ACTIVITY 1 |
Please reproduce the part of the FDA article between "Myers said she" and "the healthcare matrix.", inclusive.
ACTIVITY 2 |
In the FDA article, which firm was Gottlieb returning to as a full-time investing partner?

PASSAGE PROVIDED |
╭──

The Food and Drug Administration in the post-Scott Gottlieb era will look very much like the FDA in the Gottlieb era, but with fewer Tweets, at least until the 2020 election, according to remarks delivered in Washington, DC, this morning at the Coalition for Healthcare Communication’s Rising Leaders Conference on healthcare policy.

Gottlieb stepped down as FDA commissioner in April. President Donald Trump immediately appointed Ned Sharpless, former head of the National Cancer Institute, as acting director.

“Ned Sharpless is the acting director of the FDA, and at the FDA ‘acting’ tends to mean ‘caretaker,’” said Nancy Bradish Myers, president of Catalyst Healthcare Consulting. “I haven’t heard any political buzz behind bringing him in front of the Senate for confirmation hearings before the 2020 election. The longer there’s no buzz, the harder it gets to do that before the election.”

Following Gottlieb’s retirement announcement in March, much of the media attention focused on whether his successor would continue the outgoing commissioner’s broad agenda—which ranged from cracking down on teen vaping and e-cigarette sales to increasing generic and biosimilar competition as a way to address drug prices and streamlining the drug approval process—or if he would allow momentum to slow, leaving the door open for lobbyists to capitalize on the transition.

Myers said she expects 2019 to be a year in which Sharpless continues to push forward the agenda set by his predecessor, including the implementation of several action plans put forth by Gottlieb, continued work on expedited go-to-market pathways for new drugs and products and improving the efficiency of drug review and updating clinical trial processes. Sharpless, she noted, must also work to maintain the support of the Trump administration, under which the FDA has seen its appropriations grow in recognition of the expanded role it plays in the healthcare matrix.

As reported by Axios today, Gottlieb was returning to the venture capital firm New Enterprise Associates as a full-time investing partner, with a focus on life science startups. He also recently rejoined the American Enterprise Institute as a resident scholar and is a commentator on CNBC.

Myers added that if Sharpless is to put his own touch on the FDA, clues to initiatives he may pursue can be found in his personal priorities before assuming the role of acting director. The consultant said those priorities included modernizing clinical trials, the linking of complex data sets to find patterns and commonalities and furthering the use of biomarkers in research and practice, as well as efforts against smoking and teenage vaping.

╰──

PROVIDED DATA |
╭──

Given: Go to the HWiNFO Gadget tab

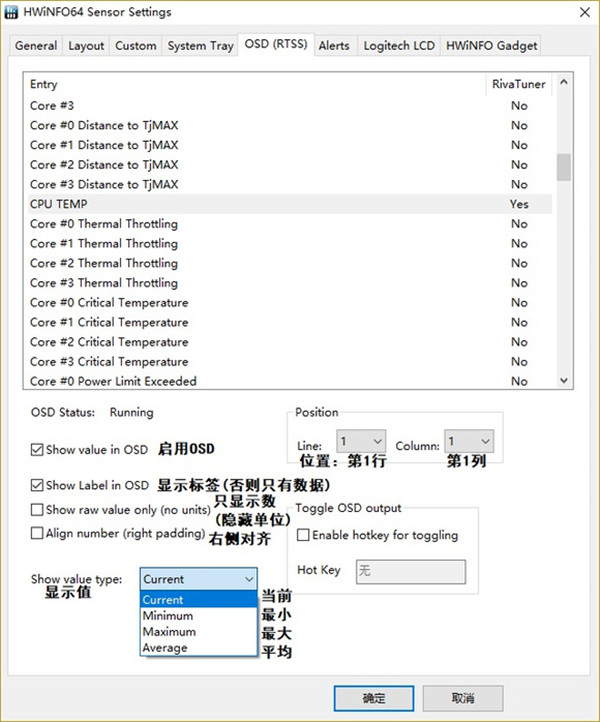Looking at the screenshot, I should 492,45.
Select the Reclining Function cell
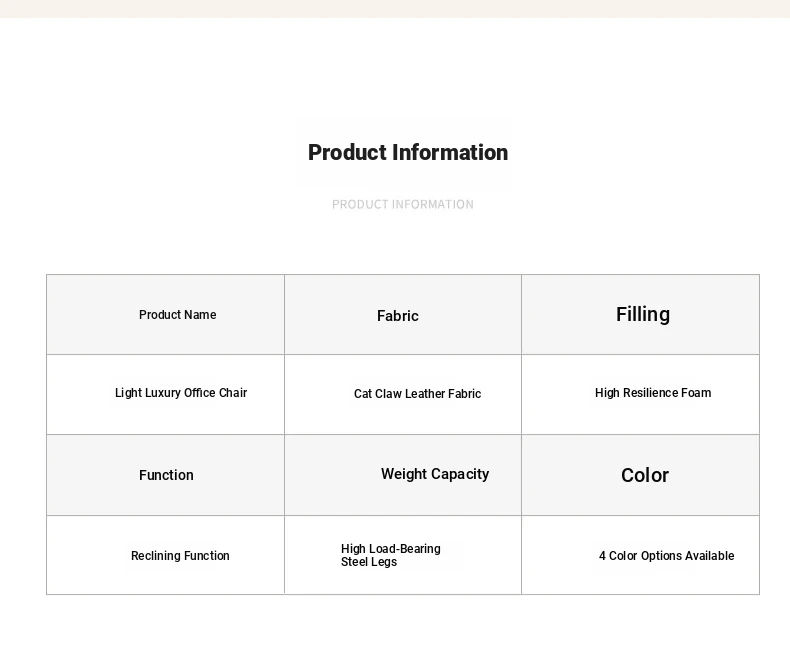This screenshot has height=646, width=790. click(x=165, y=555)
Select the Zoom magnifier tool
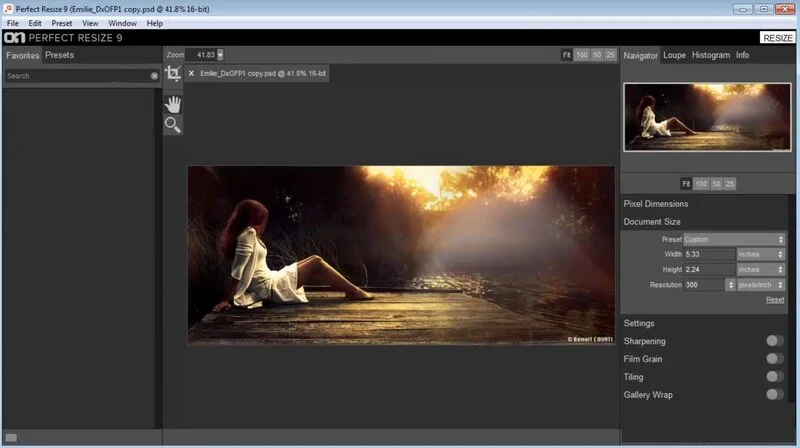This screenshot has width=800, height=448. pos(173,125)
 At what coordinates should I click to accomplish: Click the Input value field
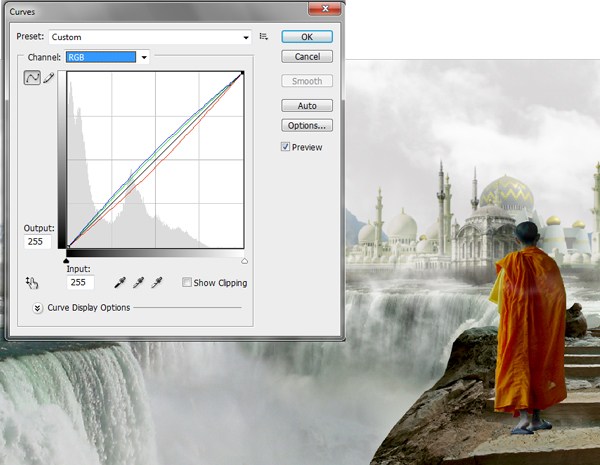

╰──

EXERCISE OUTPUT 1 |
Myers said she expects 2019 to be a year in which Sharpless continues to push forward the agenda set by his predecessor, including the implementation of several action plans put forth by Gottlieb, continued work on expedited go-to-market pathways for new drugs and products and improving the efficiency of drug review and updating clinical trial processes. Sharpless, she noted, must also work to maintain the support of the Trump administration, under which the FDA has seen its appropriations grow in recognition of the expanded role it plays in the healthcare matrix.

EXERCISE OUTPUT 2 |
New Enterprise Associates